Gilets jaunes à Paris : Un policier affirme avoir tiré au LBD au moment de la blessure de Jérôme Rodrigues.


Illustration. (Mademoiselle N / Shutterstock)

Un tir de LBD a bien eu lieu au moment de la blessure de Jérôme Rodrigues ce samedi après-midi, place de la Bastille, durant la manifestation des Gilets jaunes.


Un gardien de la paix a reconnu avoir fait usage de son Lanceur de balles de défense (LBD 40) au moment de la blessure de Jérôme Rodrigues, l’une des figures des Gilets jaunes, qui a été gravement blessé à un œil. Dans ce même laps de temps, une grenade de désencerclement a explosé, semble-t-il un très court instant avant le tir de LBD.

Pour l’heure, l’enquête menée par l’IGPN n’a pas encore déterminé si la blessure de M. Rodridgues était liée à cette grenade de désencerclement, ou à un tir de LBD, comme l’explique la victime et son avocat.

Deux nouveaux éléments ont permis au journal Le Parisien d’affirmer l’existence de ce tir de LBD, alors que Laurent Nunez avait expliqué ce dimanche soir exclure « totalement l’usage du tir de lanceur de balles de défense« , « à ce stade », à l’encontre de Jérôme Rodrigues.

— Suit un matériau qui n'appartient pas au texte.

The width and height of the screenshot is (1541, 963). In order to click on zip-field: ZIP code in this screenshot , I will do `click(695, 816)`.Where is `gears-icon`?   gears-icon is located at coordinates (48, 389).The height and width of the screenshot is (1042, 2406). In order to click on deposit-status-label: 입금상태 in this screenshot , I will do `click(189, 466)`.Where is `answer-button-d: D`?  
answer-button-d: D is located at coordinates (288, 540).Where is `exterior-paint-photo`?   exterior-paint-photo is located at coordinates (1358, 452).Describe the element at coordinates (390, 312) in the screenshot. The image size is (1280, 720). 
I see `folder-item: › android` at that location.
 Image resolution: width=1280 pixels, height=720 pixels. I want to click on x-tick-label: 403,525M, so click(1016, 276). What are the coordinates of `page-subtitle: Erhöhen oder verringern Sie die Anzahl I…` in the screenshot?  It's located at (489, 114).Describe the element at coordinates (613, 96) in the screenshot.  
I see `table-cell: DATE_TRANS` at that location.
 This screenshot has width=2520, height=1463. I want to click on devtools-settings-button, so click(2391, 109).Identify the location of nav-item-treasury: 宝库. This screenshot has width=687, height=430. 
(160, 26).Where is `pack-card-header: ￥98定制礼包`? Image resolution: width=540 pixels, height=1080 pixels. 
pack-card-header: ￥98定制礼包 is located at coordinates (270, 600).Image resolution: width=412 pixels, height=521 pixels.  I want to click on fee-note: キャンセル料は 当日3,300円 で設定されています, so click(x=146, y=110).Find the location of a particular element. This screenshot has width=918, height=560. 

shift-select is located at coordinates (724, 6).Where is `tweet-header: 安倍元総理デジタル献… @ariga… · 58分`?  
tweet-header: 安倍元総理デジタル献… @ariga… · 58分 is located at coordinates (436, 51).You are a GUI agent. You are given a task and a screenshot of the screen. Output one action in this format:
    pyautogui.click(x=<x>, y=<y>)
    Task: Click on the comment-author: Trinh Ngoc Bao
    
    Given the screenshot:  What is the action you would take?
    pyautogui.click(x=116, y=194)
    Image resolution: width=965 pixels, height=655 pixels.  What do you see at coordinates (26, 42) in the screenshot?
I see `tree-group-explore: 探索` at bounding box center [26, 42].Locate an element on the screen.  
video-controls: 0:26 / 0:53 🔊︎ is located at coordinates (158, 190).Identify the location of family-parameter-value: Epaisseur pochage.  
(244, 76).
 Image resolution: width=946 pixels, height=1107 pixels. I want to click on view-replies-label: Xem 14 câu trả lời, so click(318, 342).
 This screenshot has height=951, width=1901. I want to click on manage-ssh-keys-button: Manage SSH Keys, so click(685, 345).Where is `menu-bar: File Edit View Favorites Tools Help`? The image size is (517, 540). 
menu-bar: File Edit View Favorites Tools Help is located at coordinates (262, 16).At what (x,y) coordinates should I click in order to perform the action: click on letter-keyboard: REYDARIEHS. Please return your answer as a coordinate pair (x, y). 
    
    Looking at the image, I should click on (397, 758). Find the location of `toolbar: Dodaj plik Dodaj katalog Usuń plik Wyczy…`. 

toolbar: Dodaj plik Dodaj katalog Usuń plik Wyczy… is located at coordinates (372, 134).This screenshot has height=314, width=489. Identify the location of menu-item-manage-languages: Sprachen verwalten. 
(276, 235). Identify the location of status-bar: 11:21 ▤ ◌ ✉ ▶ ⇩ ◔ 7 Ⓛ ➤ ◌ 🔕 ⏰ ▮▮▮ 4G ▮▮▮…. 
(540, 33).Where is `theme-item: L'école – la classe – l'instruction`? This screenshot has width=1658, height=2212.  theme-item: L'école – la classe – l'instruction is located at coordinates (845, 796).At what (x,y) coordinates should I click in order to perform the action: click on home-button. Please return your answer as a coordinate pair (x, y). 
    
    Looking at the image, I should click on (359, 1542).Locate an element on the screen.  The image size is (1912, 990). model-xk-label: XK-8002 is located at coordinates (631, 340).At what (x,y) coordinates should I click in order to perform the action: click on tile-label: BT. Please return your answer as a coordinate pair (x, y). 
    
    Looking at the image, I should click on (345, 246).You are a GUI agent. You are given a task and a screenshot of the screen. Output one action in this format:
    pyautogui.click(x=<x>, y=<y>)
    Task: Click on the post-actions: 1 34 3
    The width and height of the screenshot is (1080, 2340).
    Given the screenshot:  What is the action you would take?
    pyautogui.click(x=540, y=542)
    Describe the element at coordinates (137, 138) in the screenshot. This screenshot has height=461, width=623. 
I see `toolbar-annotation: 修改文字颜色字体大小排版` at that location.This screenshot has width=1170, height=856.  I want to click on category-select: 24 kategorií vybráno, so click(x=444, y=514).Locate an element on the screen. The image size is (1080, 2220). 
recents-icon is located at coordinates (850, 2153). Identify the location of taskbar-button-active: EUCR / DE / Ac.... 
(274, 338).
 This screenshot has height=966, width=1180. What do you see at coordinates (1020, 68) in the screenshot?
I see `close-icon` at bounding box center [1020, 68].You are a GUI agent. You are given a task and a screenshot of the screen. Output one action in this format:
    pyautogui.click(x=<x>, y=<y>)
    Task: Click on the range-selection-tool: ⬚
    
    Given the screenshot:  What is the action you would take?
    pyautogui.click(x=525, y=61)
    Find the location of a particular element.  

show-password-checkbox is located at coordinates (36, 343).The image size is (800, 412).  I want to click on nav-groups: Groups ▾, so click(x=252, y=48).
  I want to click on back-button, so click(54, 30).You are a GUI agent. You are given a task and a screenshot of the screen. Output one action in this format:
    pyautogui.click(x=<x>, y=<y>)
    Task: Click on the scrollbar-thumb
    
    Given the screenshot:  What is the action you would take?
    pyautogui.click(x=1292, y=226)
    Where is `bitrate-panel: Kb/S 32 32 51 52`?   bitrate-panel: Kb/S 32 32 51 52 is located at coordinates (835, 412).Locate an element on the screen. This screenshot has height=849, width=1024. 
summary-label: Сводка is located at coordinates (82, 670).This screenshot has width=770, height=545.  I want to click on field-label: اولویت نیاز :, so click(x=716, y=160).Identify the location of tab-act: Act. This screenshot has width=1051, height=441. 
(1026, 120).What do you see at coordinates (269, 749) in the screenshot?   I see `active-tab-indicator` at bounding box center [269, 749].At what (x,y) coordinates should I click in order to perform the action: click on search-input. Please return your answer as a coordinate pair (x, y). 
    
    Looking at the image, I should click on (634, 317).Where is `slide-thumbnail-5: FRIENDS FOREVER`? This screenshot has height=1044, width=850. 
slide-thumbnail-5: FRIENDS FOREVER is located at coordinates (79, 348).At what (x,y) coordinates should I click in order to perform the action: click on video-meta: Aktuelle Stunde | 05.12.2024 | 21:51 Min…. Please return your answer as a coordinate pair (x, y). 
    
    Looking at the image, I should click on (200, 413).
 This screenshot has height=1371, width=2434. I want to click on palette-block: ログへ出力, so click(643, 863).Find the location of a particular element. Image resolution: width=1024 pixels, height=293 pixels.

Un horaire erroné de 30 minutes

Tout d’abord, le rapport d’un gardien de la paix affecté à la Compagnie d’intervention et de sécurisation des Hauts-de-Seine (CSI 92) transmis ce mardi soir. Le fonctionnaire avait bien signalé son tir de LBD comme la procédure l’exige le jour même, mais pas avec le bon horaire explique le journal francilien. Un décalage d’une demi-heure a en effet été constaté.

S’agit-il d’une volonté délibérée du policier de modifier l’heure exacte de son tir ? Le fonctionnaire a-t-il donné un horaire lui semblant juste le jour même, en étant dans l’impossibilité d’être plus précis ? L’enquête devra le déterminer. Le gardien de la paix sera entendu par l’IGPN, qui a réceptionné son rapport.

Une vidéo où l’on aperçoit le tir de LBD

Plusieurs vidéos permettent également d’affirmer qu’un tir de LBD a bien eu lieu. Dans une vidéo diffusée par l’émission Quotidien de TMC, il est possible d’entendre le bruit du tir, mais également de voir le policier réaliser son geste. Impossible d’affirmer par contre avec ces images, que le policier utilise son LBD en direction de Jérôme Rodrigues.

L’IGPN a en outre exploité les images de vidéosurveillance de la préfecture de police.

« Un tir latéral pour viser un groupe de casseurs, pas le manifestant »

« Les séquences montrent au contraire que le policier effectue un tir latéral pour viser un groupe de casseurs, pas le manifestant » affirme une source du ministère de l’Intérieur, citée par Le Parisien. Le policier auteur du tir de LBD affirme par ailleurs dans son rapport, avoir touché un homme au niveau du ventre, et pas Jérôme Rodrigues.

Comme le montrent les images de Quotidien, les policiers sont d’ailleurs visés juste avant cette action, par un projectile. D’autres vidéos tournées plus tôt dans l’après-midi montrent qu’il ne s’agissait pas du premier et que les forces de l’ordre avaient été visées par séquences, par d’autres projectiles, et notamment par un cocktail Molotov.

De son côté, le ministère de l’Intérieur affirme toujours que c’est bien la grenade de désencerclement qui a provoqué la blessure de la victime, à l’oeil droit. Cette dernière a quitté l’hôpital ce mercredi en fin de matinée.